Complexions Contemporary Ballet. Photo by Rachel Neville. Courtesy of The Music Center.

The evening opened with This Time, With Feeling, a thoughtful meditation on musicality and restraint. Dancers floated across the stage en pointe in lavender-toned costumes by Christine Darch, mirroring the lyricism of Beethoven’s piano concerto. Every gesture — understated yet sculptural — felt like a reverent nod to ballet’s past, reinterpreted through a distinctly modern lens.

“Each dancer brings a singular voice, yet all speak the same language: movement as transformation.”

Deeply followed, dialing up the tension with a sultry, near-sculptural pas de trois. Jillian Davis, statuesque and androgynous, commanded the stage like a high-fashion cyborg channeling Botticelli — lifting a male partner in a breathtaking role reversal, then dissolving into staccato phrases that brought to mind the fragmented beauty of a Picasso.

The heart of the evening was Ave Maria.

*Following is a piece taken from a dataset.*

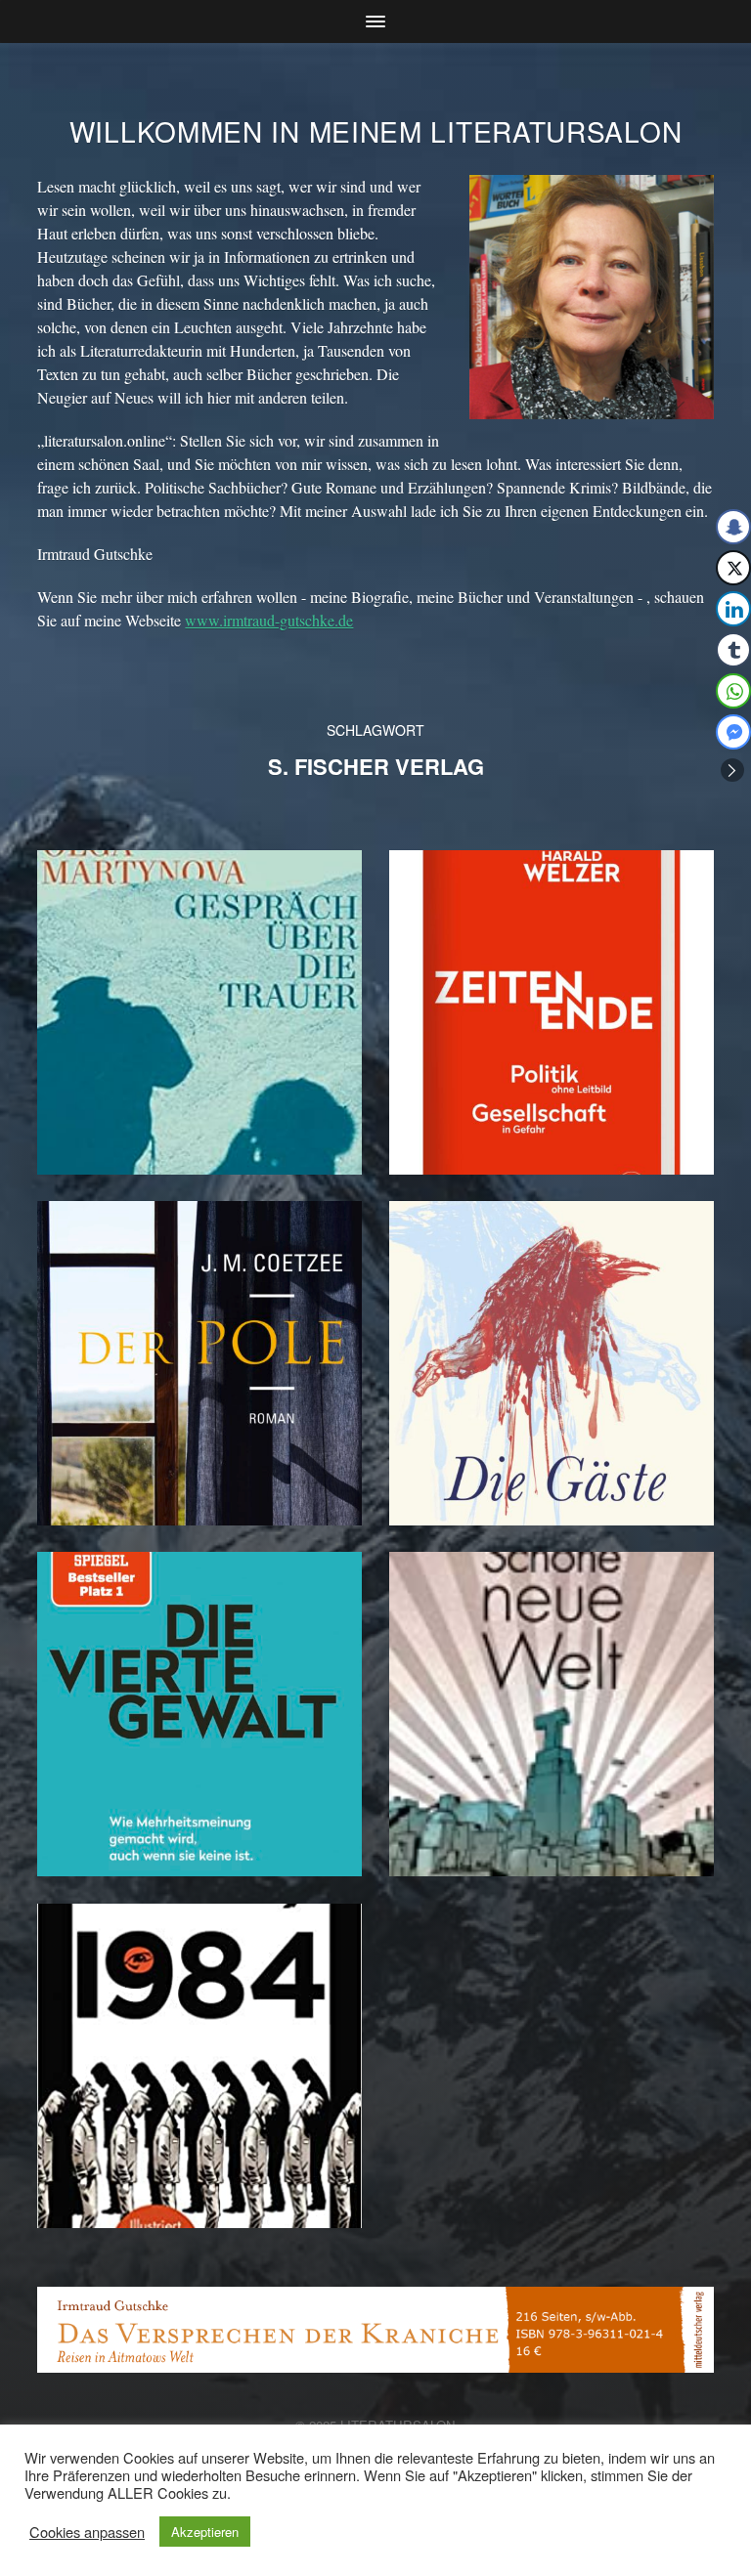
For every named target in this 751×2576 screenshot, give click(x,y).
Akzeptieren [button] (205, 2531)
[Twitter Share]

April Watson, dancing with a male partner, delivered a performance of quiet majesty — her balance, breath control, and ethereal presence drawing gasps and, ultimately, a standing ovation. Her use of pointe here wasn’t ornamental — it was a spiritual ascent.

The first act ended with Mercy, choreographed to the Hans Zimmer-arranged version of Giulio Caccini’s sacred classic. The second act opened with For Crying Out Loud, a rousing ensemble piece set to the music of U2. The entire company ignited the stage, channeling the hope, ache, and emotional urgency of the score into electrifying movement. This was dance as visual anthem — ferocious yet tender, personal yet universal.

Complexions Contemporary Ballet. Photo by Rachel Neville. Courtesy of The Music Center.

What distinguishes Complexions is not only its choreography, but its casting: a kaleidoscopic company representing a rich spectrum of races, genders, and body types. Here, diversity isn’t a talking point — it’s the medium itself. Each dancer brings a singular voice, yet all speak the same language: movement as transformation.

The performance ended with a thunderous ovation. The evening — dedicated to the late Glorya Kaufman — embodied the season’s theme, Rise with Us — through dance that inspires and movement that uplifts.” And rise it did, in every leap, every breath, every beat.

With Alvin Ailey American Dance Theater, New York City Ballet, and the Superstars of Paris still to come, this promises to be one of the most vital and inspiring seasons The Music Center has staged in recent memory.